Abraham Weintraub substitui Vélez Rodríguez após gestão marcada por polêmicas. Mônica Gardelli Franco, do CENPEC, e outros especialistas em educação comentam desafios

POR JOÃO MARINHO | 09/04/2019

Os desafios que Abraham Weintraub, empossado esta semana pelo presidente Jair Bolsonaro, deve enfrentar no Ministério da Educação (MEC) foram destaque do Jornal das 10, da Globo News, na noite de ontem (08), que contou com análises de Mônica Gardelli Franco, diretora-executiva do CENPEC, e outros especialistas em educação. Assista ao vídeo.

Fundeb, formação de professores e equipe de trabalho

Jair Bolsonaro e Abraham Weintraub. Foto: Divulgação/Casa Civil da Presidência da República.

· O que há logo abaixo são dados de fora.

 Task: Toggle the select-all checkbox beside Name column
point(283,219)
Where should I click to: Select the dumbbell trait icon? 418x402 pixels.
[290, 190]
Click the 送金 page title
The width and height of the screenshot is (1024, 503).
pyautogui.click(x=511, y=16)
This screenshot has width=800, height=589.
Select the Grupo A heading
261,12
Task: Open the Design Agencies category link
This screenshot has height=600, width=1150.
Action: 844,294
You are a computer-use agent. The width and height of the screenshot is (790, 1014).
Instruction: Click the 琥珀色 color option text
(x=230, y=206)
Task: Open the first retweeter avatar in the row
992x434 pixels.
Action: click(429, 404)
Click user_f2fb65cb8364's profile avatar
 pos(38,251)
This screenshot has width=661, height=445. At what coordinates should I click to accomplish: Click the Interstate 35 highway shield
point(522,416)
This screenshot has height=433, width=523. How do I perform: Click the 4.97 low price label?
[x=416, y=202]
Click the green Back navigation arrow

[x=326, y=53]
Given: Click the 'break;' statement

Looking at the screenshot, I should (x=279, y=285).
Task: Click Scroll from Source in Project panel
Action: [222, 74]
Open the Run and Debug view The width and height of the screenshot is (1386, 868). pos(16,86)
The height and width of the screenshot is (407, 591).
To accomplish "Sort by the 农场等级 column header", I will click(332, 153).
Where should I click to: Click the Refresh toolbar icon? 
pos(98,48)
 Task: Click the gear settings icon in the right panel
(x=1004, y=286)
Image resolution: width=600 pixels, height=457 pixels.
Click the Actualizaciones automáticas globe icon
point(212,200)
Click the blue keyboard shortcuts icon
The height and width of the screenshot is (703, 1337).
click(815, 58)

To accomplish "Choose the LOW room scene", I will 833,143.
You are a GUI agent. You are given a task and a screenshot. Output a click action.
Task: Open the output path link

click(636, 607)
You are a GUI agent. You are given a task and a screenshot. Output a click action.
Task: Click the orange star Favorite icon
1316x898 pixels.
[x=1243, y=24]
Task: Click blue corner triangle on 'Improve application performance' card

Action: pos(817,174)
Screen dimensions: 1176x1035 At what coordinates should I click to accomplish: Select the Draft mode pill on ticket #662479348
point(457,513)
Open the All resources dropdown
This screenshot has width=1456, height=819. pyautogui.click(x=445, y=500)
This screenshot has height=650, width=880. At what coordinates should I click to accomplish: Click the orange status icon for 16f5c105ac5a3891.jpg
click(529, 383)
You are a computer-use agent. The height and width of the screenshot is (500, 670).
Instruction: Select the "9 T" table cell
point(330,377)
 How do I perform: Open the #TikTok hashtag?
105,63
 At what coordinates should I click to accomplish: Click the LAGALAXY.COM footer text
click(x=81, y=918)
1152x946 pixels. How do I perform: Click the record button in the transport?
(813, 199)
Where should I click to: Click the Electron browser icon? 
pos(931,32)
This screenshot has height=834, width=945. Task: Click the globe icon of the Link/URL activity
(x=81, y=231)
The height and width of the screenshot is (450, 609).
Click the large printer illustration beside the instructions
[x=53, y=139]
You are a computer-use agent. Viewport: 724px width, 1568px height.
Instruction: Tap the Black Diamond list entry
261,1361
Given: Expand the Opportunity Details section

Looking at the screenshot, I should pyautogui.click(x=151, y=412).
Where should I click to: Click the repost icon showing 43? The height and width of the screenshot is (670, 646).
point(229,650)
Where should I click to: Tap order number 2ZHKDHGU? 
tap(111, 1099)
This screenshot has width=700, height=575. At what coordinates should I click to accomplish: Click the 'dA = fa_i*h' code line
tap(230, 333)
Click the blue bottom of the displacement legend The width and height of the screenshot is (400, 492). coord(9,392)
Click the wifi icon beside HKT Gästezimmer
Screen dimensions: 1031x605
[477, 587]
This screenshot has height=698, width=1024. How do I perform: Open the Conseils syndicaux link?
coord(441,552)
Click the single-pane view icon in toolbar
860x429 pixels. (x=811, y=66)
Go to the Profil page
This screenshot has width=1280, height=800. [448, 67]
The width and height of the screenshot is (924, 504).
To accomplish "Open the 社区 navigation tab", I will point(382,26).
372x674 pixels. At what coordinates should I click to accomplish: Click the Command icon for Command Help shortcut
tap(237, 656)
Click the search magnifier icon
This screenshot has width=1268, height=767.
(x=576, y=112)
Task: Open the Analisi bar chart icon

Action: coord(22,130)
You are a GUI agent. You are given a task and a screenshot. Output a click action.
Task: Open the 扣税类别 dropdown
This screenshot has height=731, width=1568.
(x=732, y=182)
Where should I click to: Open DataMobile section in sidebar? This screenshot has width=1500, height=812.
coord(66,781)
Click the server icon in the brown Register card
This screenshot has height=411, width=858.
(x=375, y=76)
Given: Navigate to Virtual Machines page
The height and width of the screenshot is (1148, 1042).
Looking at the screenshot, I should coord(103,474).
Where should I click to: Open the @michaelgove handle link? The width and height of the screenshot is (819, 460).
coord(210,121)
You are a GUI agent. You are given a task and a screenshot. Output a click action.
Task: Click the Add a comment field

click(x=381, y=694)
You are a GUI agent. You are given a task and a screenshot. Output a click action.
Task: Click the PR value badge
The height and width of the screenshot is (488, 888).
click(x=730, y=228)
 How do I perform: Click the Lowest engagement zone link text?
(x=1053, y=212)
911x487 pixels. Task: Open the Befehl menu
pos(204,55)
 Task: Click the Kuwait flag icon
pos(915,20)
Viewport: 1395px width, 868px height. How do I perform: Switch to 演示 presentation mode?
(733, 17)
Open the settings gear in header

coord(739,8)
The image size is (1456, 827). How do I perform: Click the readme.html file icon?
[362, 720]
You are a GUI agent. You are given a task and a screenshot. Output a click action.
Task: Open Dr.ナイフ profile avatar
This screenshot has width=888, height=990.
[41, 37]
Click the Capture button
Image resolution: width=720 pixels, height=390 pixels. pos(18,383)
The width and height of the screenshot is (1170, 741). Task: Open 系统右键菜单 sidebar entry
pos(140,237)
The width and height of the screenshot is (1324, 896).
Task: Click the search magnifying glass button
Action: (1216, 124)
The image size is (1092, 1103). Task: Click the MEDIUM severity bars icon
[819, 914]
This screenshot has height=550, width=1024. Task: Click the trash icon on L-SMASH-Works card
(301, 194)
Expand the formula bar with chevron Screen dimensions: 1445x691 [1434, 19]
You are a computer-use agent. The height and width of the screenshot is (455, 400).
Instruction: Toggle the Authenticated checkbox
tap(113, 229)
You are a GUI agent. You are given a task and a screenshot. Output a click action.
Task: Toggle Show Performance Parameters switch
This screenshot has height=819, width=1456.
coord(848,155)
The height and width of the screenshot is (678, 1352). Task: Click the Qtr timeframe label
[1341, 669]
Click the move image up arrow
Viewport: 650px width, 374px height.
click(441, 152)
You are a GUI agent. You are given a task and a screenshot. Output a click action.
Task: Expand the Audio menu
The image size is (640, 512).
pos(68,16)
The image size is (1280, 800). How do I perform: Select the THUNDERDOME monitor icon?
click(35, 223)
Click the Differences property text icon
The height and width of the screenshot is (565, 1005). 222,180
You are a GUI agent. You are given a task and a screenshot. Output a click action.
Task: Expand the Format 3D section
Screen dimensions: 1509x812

“Temos um universo de 50 milhões de estudantes que dependem (…) direta ou indiretamente do Ministério da Educação. Ele [Weintraub] precisa olhar para a discussão do Fundeb, que é urgente, e colaborar para que o novo Fundeb seja aprovado”, disse Mônica Gardelli.

Para Camila Pereira, diretora de educação da Fundação Lemann, “muitos atores do setor, que vêm trabalhando em educação, têm prioridades claras, como, por exemplo, a implementação da Base Nacional Comum Curricular, a formação dos professores no Brasil (…) e a discussão do novo Fundeb, que vai garantir financiamento para a educação básica pelos próximos anos”.

A escola de Abraham Weintraub foi vista com surpresa pelos especialistas. “Eu mesma não o conhecia, não tenho referências dele no quesito educação”, comentou Mônica.

Segundo Olavo Nogueira Filho, diretor de políticas educacionais do Todos pela Educação, há histórico de ministros vindos de outras áreas que foram positivos: “Já tivemos experiência no Ministério da Educação em que ministros que não são da área conseguiram avançar uma agenda importante (…). O fator-chave nessa situação é a montagem da equipe”.